The Sunday National: What’s your view of the economic merits of Scottish independence?

Mosler: “If the UK Government was running the country the way it could be and should be, Scotland wouldn’t have an interest in independence. There would be jobs for everybody and Scotland would be prosperous.

“But when things are not so good and you feel you are being mistreated, then Scotland wants to leave. That’s evidence of poor leadership at the top in the UK.

“I think that you have a problem in Scotland now, because the UK Parliament has to approve a referendum. They approved one [in 2014], and it was close enough that they are not going to approve another one.”
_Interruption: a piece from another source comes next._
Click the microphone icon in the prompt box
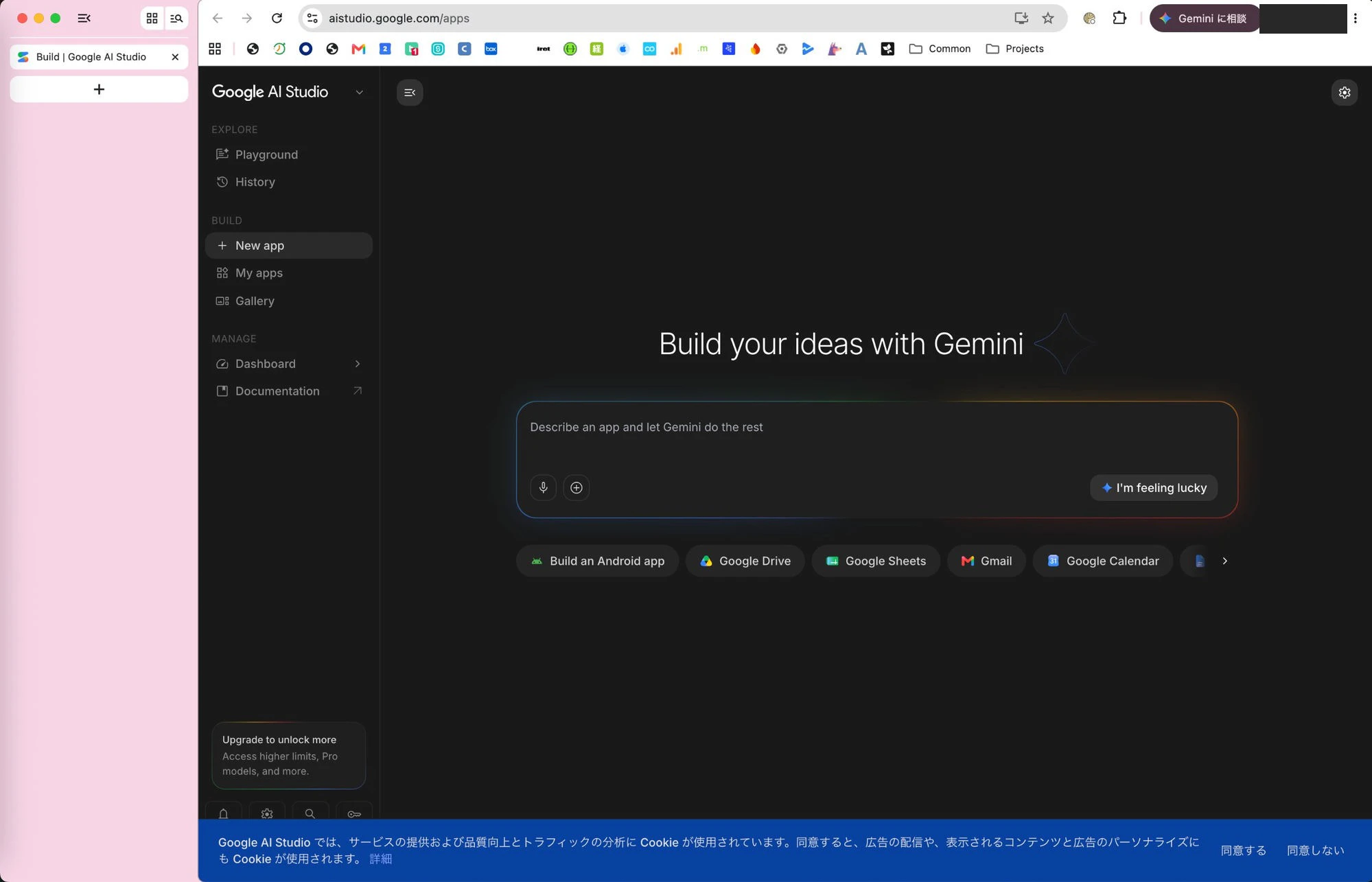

The Sunday National: I know you have been working on a report with William Thomson, the organiser of Scotland’s Economics Festival, about Scottish independence and the currency question. What’s your view on that?

Mosler: “If Scotland is independent, you don’t want to be using someone else’s currency.

The analogy I would use would be setting up a bus company. You have to give out tokens for people to get a ride on the bus. Would you want to use your own tokens, or would you want to buy in your tokens from another bus company?

“So you can make your own for a few pence, or buy them in and they cost maybe a couple of pounds? You would obviously want to produce your own.

“When you are using another country’s currency, you would need to constantly finance your own money supply. That’s a huge cost, maybe worth about 5% of GDP, and it’s totally unnecessary.”